Sunday, February 28, 2010

Paralysis

This word seems to define many aspects of my life right now. Though I've decided to go ahead with Prince of Tricks, I'm afraid to write anything on it. I write a paragraph, then delete it. There's so much back story now that I don't know where to begin, and my MC doesn't know most of the back story herself, so I have to be careful not to put things in that she isn't aware of in her first-person narrative.

Then there's the subplot about the Prince of Tricks himself. Is there really room for that in this story? Maybe it deserves its own book. Can I pull this off? Will I be able to do either of these stories justice if I include them both? And should I really be putting time into this project when I still don't know whether the first book will even get representation, let alone a publisher?
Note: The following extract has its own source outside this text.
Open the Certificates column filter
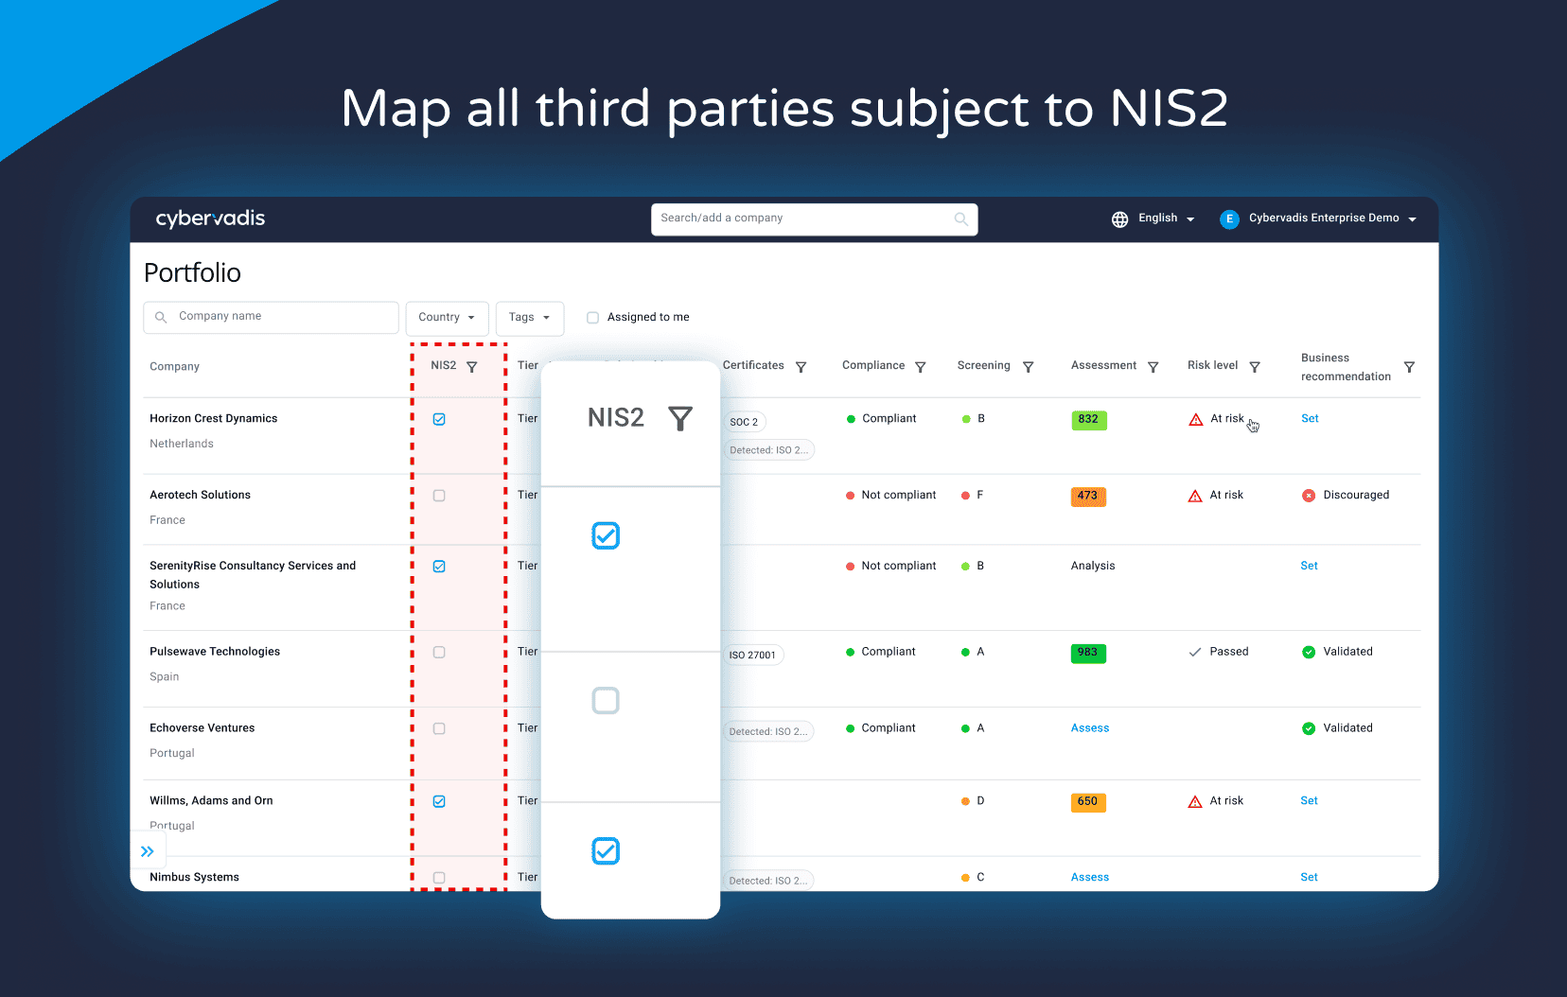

One agent has the full, one has passed on the partial, and I have one query outstanding with no response yet. I can't decide whether to continue querying. What if the story is fatally flawed, and I'm sending out queries to agents I can never query again? Should I wait until I get the rejection on the full and hope it isn't a form rejection so I can get some insight into what isn't working? Or am I just allowing my fear to keep me from taking any action? Maybe I should work on more rewrites before submitting again—but maybe that's just another form of not doing anything.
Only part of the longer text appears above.